DATASET ENTRIES:
=== Begin Enclosure ===

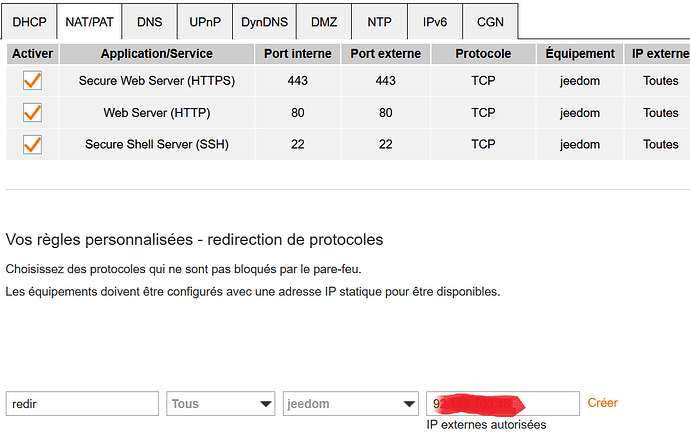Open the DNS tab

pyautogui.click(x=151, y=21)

=== End Enclosure ===
=== Begin Enclosure ===

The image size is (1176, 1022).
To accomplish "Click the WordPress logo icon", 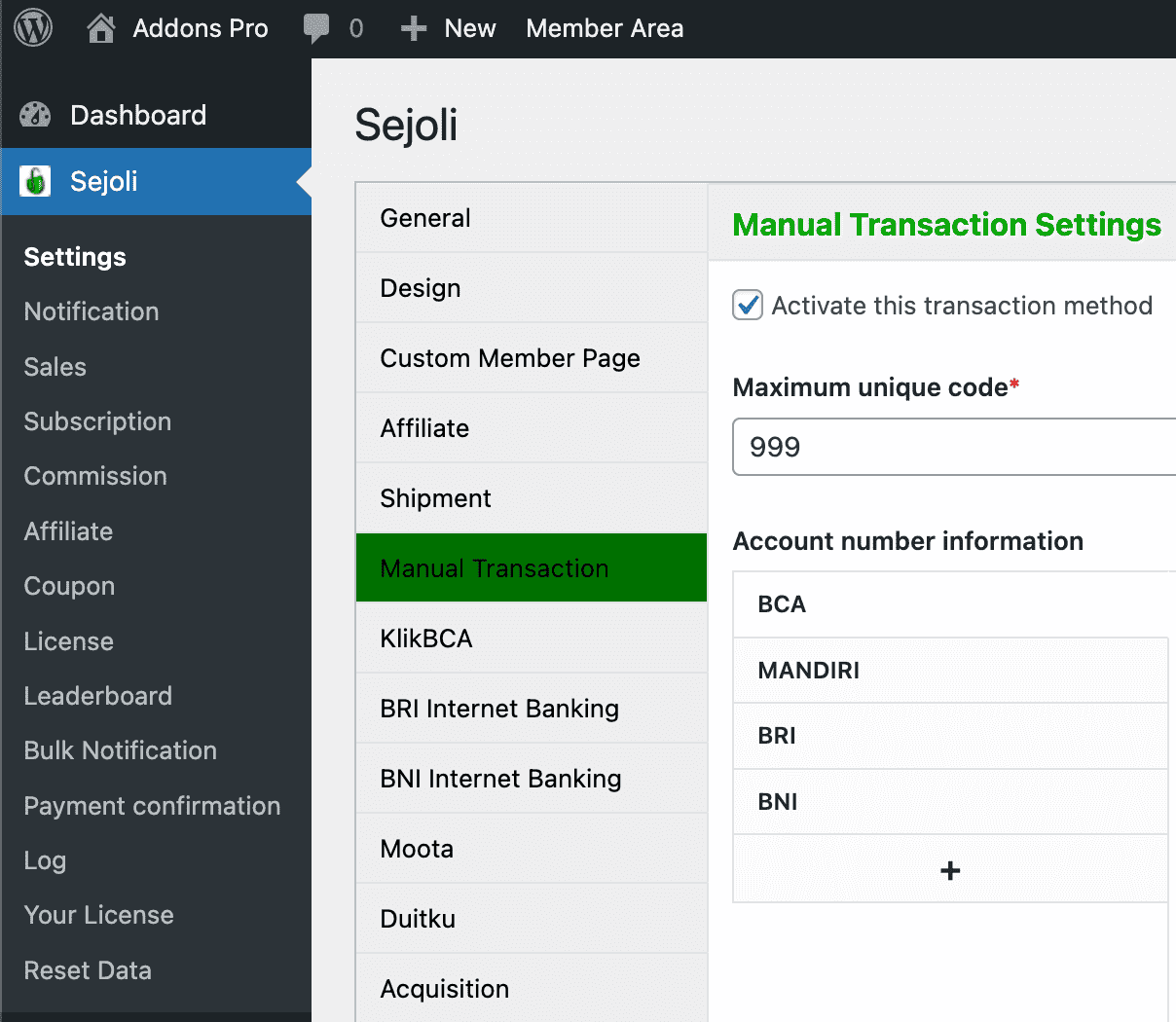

=== End Enclosure ===
=== Begin Enclosure ===

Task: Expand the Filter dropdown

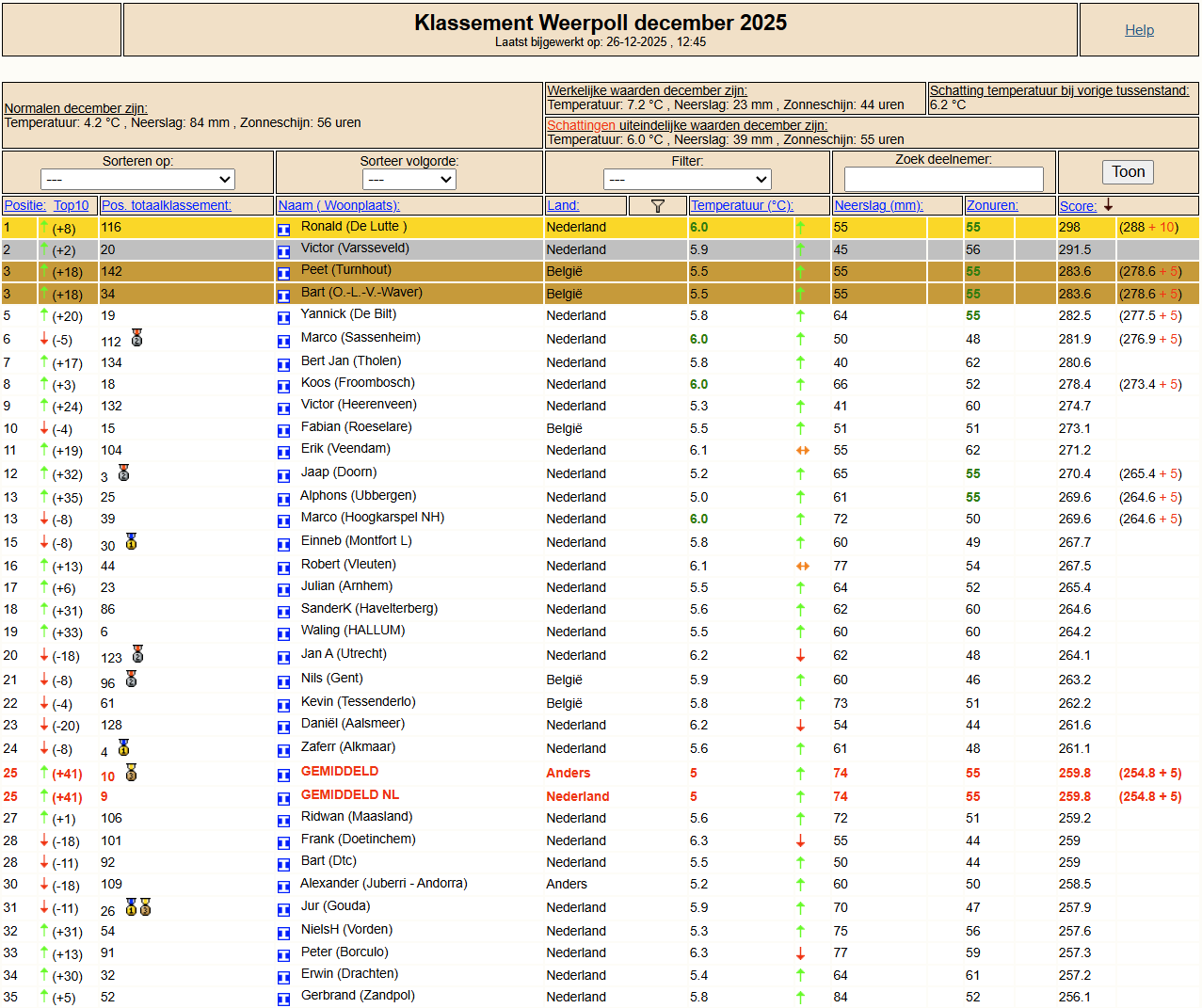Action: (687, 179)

=== End Enclosure ===

WORK ITEM: Above are entries with pictures among them. Write out exactly the lines from the one containing "The image size is (1176, 1022)." through the one containing "the WordPress logo", ends included, and leave those pictures out.

RESPONSE AREA:
The image size is (1176, 1022).
To accomplish "Click the WordPress logo icon", 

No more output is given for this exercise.